- **REQUIRED ACTION**
The answer must be every line below that contains the string "this".

(Stored records)

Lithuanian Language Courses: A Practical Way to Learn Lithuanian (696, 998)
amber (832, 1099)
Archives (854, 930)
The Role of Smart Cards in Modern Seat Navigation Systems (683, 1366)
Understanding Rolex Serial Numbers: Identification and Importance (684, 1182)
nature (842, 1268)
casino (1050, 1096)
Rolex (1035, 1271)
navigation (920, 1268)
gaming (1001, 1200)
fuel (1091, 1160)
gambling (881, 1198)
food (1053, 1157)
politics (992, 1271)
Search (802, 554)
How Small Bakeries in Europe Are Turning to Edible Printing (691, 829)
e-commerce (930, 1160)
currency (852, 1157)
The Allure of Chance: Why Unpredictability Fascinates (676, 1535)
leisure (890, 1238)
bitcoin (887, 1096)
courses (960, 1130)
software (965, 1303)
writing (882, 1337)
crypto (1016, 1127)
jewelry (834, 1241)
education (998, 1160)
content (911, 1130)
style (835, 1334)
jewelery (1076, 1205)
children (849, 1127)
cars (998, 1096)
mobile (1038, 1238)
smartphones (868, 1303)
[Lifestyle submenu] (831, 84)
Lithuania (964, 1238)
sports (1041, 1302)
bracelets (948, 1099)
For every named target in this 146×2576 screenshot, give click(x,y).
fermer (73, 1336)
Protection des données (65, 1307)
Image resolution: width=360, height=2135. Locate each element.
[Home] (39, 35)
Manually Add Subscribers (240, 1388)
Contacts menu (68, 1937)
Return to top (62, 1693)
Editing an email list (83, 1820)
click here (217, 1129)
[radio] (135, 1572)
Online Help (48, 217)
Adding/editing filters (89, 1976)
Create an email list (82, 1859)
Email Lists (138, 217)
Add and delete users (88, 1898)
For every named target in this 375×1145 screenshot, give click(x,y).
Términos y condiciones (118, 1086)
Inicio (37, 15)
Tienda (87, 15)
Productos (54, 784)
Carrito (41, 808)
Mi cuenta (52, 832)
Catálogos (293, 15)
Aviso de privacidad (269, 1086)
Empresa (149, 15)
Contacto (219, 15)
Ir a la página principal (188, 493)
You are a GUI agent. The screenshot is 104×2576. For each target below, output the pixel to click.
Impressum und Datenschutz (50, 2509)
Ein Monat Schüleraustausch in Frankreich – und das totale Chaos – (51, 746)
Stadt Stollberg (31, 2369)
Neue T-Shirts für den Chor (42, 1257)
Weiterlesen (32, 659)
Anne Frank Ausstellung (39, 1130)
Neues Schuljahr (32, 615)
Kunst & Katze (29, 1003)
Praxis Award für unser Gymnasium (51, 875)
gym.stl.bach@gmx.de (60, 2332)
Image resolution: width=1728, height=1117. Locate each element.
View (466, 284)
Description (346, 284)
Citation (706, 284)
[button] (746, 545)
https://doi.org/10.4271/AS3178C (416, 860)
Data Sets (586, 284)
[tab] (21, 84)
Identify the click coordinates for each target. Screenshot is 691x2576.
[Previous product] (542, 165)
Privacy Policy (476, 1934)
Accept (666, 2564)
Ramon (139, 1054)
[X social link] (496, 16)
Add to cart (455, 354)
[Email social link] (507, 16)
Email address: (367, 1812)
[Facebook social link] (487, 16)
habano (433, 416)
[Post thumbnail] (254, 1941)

- **RESPONSE AREA**
For every named target in this 146×2576 screenshot, give click(x,y).
For every named target in this 375×1145 screenshot, give click(x,y).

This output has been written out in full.